▶ _SET OF TASKS_:
[1] For the text on mTOR and memory CD8 T-cell differentiation, decide whether each statement agrees with it. Answer yes or no and quote the deciding words. (a) Rapamycin is given to transplant recipients to prevent allograft rejection. (b) About half of the effector T cells die during the contraction phase. (c) Rapamycin reduced the quantity of memory CD8+ T cells induced by vaccination.
[2] In one to three sentences, explain the basis the text on mTOR and memory CD8 T-cell differentiation gives for calling mTOR a major regulator of memory CD8+ T-cell differentiation.
[3] Write the next part of the text on mTOR and memory CD8 T-cell differentiation, starting after its last sentence.

▶ _EXCERPT TO READ_:

The role of mTOR in memory CD8 T-cell differentiation

Abstract

The mammalian target of rapamycin (mTOR) is an intracellular kinase that regulates cell growth and metabolism. Its specific inhibitor rapamycin is currently used in transplant recipients as an immunosuppressive drug to prevent allograft rejection. Studies have shown complex and diverse mechanisms for the immunosuppressive effects of rapamycin. The drug has been reported to inhibit T-cell proliferation, induce anergy, modulate T-cell trafficking, promote regulatory T cells, and also prevent maturation of dendritic cells as well as production of type I interferon. However, several other studies have paradoxically demonstrated immunostimulatory effects of rapamycin by improving antigen presentation and regulating cytokine production from macrophages and myeloid dendritic cells. Recently, it has been shown that rapamycin also exhibits immunostimulatory effects on memory CD8(+) T-cell differentiation. The drug improved both quantity and quality of memory CD8(+) T cells induced by viral infection and vaccination, showing that mTOR is a major regulator of memory CD8(+) T-cell differentiation. These discoveries have implications for the development of novel vaccine regimens. Here, we review the role of mTOR in memory CD8(+) T-cell differentiation and compare the effect of rapamycin among CD8(+) T cells, CD4(+) T cells, and dendritic cells. Also, we discuss potential application of these findings in a clinical setting.

Fig. 1. Memory CD8⁺ T-cell differentiation

(A) Antigen-specific CD8⁺ T-cell responses after an acute infection. During the expansion phase, naive CD8⁺ T cells proliferate and then become effector cells. After clearance of the pathogen, 90 to 95% of the effector T cells die during a contraction phase. The surviving 5-10% of the antigen-specific T cells become the memory population. (B) Progressive memory CD8⁺ T-cell differentiation and the subsets of effector and memory CD8⁺ T cells. (C) Several key cell surface and intracellular markers for memory CD8⁺ T-cell differentiation. (D) Some of the key phenotypic changes associated with memory CD8⁺ T-cell quality.

▶ _INFORMATION SUPPLIED_:
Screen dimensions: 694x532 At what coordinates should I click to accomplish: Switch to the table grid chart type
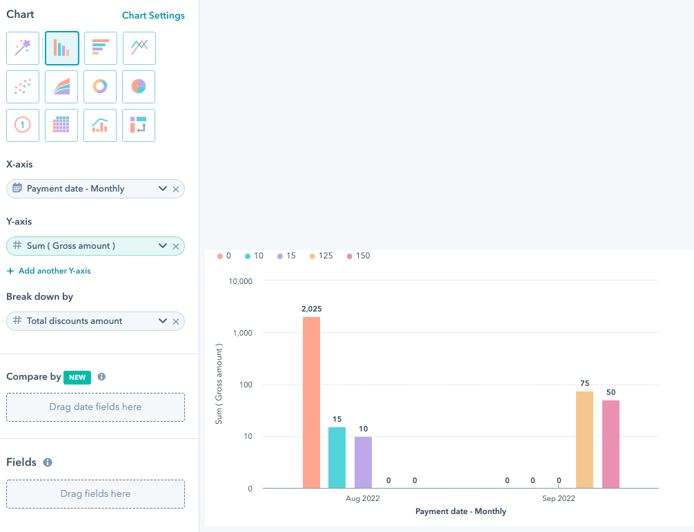point(62,125)
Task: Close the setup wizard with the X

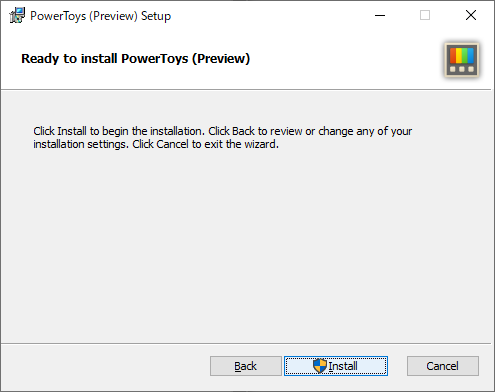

▶ _ANSWERS FOR THE EXERCISE_:
[1]
(a) Yes: "Its specific inhibitor rapamycin is currently used in transplant recipients as an immunosuppressive drug to prevent allograft rejection."
(b) No: "After clearance of the pathogen, 90 to 95% of the effector T cells die during a contraction phase."
(c) No: "The drug improved both quantity and quality of memory CD8(+) T cells induced by viral infection and vaccination"

[2] Rapamycin, the specific inhibitor of mTOR, improved both the quantity and the quality of memory CD8+ T cells induced by viral infection and vaccination. The text says this shows that mTOR is a major regulator of memory CD8+ T-cell differentiation.

[3]
Fig. 2

Structure of rapamycin.

Fig. 3. The mTOR signaling cascade

The kinase mTOR forms two distinct complexes: mTOR complex 1 (mTORC1) and mTOR complex 2 (mTORC2). Rapamycin needs to bind to the intracellular partner FKBP12 to exert its effect in the target cell. Rapamycin-FKBP12 complex inhibits activation of mTORC1 by directly binding to mTORC1. mTORC2 is not inhibited directly by rapamycin, but prolonged rapamycin treatment reduces the mTORC2 activity in some cells. Arrows and bars represent activation and inhibition, respectively.

Fig. 4. Rapamycin improves the quantity and quality of memory CD8⁺ T cells

(A) Without rapamycin treatment. (B) Rapamycin treatment during T-cell expansion phase. Rapamycin increases memory precursor effector cells that survive during the contraction phase. Higher quantity of memory T cells is formed compared to control. (C) Rapamycin treatment during T-cell contraction phase. Rapamycin accelerates effector to memory T-cell formation, and improves quality of memory T cells. (D) Rapamycin treatment during both the expansion and contraction phase. Rapamycin improves both quality and quantity of memory CD8⁺ T cells.